Check each line below for "Toggle" and report how many have it, nothing else.

*** EXERCISE MATERIAL ***

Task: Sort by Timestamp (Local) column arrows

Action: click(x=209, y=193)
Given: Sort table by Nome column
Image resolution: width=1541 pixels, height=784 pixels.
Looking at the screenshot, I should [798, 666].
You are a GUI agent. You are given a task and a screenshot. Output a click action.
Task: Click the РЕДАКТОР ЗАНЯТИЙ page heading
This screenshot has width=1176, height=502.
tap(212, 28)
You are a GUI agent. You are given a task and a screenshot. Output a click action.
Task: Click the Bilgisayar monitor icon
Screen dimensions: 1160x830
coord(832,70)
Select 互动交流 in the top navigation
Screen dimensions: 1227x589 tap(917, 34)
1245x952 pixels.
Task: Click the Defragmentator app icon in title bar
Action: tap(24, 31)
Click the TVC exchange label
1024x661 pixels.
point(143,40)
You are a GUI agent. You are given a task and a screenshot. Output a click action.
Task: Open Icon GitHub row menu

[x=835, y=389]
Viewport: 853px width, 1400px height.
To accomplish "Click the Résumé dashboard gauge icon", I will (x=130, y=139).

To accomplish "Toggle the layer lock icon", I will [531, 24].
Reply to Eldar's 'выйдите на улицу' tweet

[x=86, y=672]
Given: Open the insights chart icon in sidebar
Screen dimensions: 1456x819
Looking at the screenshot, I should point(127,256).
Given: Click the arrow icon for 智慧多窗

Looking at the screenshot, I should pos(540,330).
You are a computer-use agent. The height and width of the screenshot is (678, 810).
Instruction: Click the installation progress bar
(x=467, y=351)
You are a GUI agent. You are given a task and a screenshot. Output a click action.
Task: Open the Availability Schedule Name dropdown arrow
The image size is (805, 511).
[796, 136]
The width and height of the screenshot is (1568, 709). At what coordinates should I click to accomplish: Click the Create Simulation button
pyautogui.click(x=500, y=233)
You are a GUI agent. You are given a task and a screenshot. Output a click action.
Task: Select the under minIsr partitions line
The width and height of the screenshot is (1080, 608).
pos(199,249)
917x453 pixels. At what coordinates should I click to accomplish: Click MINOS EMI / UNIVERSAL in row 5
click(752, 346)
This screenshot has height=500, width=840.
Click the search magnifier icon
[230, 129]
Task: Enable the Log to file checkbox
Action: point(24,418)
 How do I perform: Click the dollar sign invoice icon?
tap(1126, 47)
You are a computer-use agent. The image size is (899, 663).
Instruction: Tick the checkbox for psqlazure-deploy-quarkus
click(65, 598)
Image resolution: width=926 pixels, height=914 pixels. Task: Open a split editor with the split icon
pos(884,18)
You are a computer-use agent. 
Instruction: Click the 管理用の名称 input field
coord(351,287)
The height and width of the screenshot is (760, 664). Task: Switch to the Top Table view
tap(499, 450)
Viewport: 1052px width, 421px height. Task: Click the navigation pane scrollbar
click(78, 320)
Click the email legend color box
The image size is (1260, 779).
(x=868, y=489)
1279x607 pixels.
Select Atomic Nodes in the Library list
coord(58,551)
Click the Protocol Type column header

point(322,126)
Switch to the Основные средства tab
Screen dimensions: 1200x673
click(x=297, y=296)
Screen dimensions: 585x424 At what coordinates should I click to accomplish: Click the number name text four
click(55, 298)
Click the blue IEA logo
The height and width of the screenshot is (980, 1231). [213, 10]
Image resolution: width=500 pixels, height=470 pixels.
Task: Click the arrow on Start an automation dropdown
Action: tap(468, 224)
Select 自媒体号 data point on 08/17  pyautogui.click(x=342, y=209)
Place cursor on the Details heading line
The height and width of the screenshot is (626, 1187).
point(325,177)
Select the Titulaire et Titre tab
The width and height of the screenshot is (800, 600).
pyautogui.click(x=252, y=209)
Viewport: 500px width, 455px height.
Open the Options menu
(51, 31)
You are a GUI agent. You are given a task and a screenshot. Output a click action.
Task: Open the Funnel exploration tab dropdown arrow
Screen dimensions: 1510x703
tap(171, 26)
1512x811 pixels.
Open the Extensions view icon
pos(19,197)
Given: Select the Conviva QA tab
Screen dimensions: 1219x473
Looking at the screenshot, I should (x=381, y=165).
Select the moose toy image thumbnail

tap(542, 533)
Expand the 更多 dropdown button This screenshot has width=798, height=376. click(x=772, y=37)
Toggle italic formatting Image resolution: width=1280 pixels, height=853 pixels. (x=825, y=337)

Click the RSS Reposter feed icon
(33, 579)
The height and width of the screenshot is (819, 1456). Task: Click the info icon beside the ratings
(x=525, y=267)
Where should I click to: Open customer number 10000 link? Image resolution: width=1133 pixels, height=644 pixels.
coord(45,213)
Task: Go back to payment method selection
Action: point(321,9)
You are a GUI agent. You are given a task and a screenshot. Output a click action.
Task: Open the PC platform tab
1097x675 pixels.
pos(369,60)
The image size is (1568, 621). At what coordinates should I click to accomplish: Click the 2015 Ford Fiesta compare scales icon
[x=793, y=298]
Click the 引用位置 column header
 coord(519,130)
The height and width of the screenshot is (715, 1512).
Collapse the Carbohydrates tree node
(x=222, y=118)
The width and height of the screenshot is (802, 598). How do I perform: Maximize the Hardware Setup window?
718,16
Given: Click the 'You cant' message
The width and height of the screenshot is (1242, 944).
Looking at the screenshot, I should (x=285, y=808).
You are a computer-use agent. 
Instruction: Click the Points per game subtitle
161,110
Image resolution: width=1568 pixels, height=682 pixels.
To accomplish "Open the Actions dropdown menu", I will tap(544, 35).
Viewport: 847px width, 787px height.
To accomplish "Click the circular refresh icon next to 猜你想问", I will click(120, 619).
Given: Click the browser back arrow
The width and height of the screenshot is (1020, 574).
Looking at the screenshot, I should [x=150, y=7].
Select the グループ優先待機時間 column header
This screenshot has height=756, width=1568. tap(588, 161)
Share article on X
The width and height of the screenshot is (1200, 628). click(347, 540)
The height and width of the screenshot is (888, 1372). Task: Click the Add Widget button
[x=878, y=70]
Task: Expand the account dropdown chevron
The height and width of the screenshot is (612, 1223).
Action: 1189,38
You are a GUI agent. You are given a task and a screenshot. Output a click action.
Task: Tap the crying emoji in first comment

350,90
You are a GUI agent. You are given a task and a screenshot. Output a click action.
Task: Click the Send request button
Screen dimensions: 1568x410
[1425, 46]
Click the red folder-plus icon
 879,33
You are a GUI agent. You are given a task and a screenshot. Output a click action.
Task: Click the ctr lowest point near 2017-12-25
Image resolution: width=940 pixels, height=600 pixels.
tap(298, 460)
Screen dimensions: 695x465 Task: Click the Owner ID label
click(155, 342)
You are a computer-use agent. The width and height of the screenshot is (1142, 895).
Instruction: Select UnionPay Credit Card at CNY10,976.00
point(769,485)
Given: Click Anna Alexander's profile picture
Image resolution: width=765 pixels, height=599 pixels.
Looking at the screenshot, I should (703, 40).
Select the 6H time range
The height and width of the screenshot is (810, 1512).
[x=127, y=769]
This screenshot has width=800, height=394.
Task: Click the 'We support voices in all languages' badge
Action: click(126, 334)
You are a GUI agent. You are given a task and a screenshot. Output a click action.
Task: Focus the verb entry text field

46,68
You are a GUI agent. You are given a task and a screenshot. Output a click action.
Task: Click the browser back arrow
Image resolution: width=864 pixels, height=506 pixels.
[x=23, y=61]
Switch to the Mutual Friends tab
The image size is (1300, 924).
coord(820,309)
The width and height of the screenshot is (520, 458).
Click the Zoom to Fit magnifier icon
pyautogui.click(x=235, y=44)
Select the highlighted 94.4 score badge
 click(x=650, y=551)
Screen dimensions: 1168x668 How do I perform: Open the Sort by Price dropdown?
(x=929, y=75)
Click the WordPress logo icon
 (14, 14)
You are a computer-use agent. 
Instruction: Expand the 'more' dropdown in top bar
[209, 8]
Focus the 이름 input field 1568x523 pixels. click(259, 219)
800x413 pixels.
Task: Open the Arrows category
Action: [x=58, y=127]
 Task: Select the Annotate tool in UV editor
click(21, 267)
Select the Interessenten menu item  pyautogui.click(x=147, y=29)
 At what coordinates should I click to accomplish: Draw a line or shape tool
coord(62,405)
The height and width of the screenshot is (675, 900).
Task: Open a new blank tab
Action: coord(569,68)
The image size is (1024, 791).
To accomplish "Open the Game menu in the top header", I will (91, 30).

*** End of EXERCISE MATERIAL ***

### [REPLY]
2